Genome Inform. 2005;16(2):32-44.
Curators of biological databases transfer knowledge from scientific publications, a laborious and expensive manual process. Machine learning algorithms can reduce the workload of curators by filtering relevant biomedical literature, though their widespread adoption will depend on the availability of intuitive tools that can be configured for a variety of tasks. We propose a new method for supporting curators by means of document categorization, and describe the architecture of a curator-oriented tool implementing this method using techniques that require no computational linguistic or programming expertise. To demonstrate the feasibility of this approach, we prototyped an application of this method to support a real curation task: identifying PubMed abstracts that contain allergen cross-reactivity information. We tested the performance of two different classifier algorithms (CART and ANN), applied to both composite and single-word features, using several feature scoring functions. Both classifiers exceeded our performance targets, the ANN classifier yielding the best results. These results show that the method we propose can deliver the level of performance needed to assist database curation.

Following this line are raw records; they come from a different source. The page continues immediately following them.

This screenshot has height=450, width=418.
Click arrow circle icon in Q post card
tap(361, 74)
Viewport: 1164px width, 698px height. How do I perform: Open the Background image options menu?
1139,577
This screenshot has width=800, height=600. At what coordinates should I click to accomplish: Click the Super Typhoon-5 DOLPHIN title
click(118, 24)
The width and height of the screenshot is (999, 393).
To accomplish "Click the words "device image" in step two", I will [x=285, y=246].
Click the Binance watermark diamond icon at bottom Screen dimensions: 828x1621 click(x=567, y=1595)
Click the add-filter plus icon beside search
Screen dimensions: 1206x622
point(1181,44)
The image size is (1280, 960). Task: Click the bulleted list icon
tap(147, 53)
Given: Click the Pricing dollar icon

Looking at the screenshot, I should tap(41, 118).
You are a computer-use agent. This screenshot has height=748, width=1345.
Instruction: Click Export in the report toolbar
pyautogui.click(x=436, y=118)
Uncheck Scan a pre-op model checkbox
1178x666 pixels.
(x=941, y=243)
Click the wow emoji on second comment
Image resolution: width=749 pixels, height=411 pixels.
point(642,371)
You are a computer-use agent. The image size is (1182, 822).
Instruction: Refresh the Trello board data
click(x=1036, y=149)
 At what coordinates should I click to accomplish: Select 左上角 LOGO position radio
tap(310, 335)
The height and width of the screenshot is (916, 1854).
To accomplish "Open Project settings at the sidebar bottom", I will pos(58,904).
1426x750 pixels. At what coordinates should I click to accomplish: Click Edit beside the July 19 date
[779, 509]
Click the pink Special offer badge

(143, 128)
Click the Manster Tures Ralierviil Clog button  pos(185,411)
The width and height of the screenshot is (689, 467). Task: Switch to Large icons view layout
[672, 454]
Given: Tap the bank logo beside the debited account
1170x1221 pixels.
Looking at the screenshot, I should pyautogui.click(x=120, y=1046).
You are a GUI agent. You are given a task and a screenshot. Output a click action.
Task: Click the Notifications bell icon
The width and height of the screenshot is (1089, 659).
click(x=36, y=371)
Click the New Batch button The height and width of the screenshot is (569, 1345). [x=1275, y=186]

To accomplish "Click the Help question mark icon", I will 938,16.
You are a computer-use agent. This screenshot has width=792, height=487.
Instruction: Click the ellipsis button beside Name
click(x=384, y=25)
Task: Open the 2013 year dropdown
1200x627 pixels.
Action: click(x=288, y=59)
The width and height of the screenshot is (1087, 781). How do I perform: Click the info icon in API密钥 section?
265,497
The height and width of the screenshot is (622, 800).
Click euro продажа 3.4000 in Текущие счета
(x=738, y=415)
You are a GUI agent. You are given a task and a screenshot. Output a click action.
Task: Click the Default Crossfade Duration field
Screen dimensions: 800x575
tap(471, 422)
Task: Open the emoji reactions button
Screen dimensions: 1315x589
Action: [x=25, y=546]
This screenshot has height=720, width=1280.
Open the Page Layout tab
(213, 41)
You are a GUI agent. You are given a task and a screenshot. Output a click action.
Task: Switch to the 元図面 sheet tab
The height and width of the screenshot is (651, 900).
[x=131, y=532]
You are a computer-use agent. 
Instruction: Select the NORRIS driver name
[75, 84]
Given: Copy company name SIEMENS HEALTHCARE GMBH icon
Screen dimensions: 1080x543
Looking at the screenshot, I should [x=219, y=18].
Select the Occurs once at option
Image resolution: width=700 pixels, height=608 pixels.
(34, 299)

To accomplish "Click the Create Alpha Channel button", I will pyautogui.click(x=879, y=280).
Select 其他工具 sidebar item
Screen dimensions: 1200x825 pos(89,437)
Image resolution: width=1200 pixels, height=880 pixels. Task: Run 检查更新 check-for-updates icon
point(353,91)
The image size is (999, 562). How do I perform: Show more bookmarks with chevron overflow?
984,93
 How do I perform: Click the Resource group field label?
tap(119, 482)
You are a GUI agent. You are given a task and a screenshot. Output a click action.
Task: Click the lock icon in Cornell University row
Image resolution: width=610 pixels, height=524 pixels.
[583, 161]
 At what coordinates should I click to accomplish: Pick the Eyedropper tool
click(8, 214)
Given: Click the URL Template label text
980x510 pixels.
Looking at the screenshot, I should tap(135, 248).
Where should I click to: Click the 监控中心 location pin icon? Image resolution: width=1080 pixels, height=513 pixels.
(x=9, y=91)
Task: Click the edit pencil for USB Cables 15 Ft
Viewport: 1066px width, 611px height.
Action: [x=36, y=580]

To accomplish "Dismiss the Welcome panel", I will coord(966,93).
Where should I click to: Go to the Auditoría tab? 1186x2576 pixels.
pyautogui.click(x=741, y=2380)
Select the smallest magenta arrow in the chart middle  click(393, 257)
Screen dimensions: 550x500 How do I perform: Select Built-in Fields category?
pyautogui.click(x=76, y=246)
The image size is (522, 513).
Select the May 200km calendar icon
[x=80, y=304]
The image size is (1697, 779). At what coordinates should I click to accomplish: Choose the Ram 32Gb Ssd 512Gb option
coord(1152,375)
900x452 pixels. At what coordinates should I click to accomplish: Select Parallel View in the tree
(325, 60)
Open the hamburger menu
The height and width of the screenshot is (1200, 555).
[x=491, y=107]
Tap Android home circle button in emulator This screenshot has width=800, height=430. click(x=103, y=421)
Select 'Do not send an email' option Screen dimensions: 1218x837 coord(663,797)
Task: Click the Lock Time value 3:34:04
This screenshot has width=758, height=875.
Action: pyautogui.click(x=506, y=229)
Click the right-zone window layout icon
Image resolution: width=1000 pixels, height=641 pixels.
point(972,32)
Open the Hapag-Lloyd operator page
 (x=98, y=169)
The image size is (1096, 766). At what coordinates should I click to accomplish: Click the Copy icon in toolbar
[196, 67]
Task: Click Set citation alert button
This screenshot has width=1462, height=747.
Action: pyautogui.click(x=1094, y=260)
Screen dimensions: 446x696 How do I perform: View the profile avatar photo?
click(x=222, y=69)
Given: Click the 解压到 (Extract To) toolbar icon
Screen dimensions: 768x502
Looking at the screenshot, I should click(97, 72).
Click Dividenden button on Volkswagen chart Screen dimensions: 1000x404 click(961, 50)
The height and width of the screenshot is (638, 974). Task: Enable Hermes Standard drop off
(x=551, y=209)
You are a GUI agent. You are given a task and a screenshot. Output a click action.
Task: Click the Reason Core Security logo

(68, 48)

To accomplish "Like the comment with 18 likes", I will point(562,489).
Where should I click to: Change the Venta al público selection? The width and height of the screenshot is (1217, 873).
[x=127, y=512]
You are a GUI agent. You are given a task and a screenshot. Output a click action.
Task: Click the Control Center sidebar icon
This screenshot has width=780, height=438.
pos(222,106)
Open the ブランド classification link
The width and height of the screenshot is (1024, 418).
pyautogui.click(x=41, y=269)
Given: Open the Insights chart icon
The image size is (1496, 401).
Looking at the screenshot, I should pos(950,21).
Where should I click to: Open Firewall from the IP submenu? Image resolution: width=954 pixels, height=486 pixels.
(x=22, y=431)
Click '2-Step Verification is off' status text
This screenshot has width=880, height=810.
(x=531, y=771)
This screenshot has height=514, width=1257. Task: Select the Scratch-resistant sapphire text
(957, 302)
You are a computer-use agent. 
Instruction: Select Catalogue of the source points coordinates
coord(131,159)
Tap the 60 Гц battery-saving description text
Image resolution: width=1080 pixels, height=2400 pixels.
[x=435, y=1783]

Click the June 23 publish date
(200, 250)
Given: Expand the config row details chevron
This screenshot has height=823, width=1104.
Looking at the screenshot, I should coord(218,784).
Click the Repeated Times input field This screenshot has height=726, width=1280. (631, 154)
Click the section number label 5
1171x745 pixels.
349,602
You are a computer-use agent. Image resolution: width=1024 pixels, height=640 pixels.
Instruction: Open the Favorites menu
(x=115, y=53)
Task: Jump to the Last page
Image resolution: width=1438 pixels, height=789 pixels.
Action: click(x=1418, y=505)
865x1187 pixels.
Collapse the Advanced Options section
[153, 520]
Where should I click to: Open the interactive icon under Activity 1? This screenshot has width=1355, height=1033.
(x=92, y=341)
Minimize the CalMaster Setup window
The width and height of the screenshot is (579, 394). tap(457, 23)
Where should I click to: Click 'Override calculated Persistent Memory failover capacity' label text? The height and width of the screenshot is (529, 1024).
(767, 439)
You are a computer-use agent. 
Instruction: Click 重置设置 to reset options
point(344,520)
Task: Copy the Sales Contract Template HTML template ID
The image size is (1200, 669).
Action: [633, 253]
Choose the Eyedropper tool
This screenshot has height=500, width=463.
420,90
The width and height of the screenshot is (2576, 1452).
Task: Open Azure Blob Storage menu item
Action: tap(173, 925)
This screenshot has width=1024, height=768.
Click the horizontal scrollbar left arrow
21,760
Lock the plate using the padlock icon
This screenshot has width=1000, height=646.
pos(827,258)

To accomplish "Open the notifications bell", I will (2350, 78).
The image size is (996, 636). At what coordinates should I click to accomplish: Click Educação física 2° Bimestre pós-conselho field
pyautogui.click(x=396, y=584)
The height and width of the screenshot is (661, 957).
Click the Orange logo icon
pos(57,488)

生物数据库的管理者将知识从科学出版物中提取出来,这是一个费力且昂贵的手工过程。机器学习算法可以通过筛选相关生物医学文献来减轻管理者的工作量,不过它们的广泛应用将取决于是否有可配置用于各种任务的直观工具。我们提出了一种通过文档分类来支持管理者的新方法,并描述了一个面向管理者的工具的架构,该工具使用不需要计算语言学或编程专业知识的技术来实现此方法。为了证明这种方法的可行性,我们对该方法的一个应用进行了原型设计,以支持一项实际的编目任务:识别包含过敏原交叉反应信息的PubMed摘要。我们使用几种特征评分函数,测试了应用于复合特征和单字特征的两种不同分类器算法(CART和ANN)的性能。两个分类器都超过了我们的性能目标,其中ANN分类器产生了最佳结果。这些结果表明,我们提出的方法能够提供协助数据库编目所需的性能水平。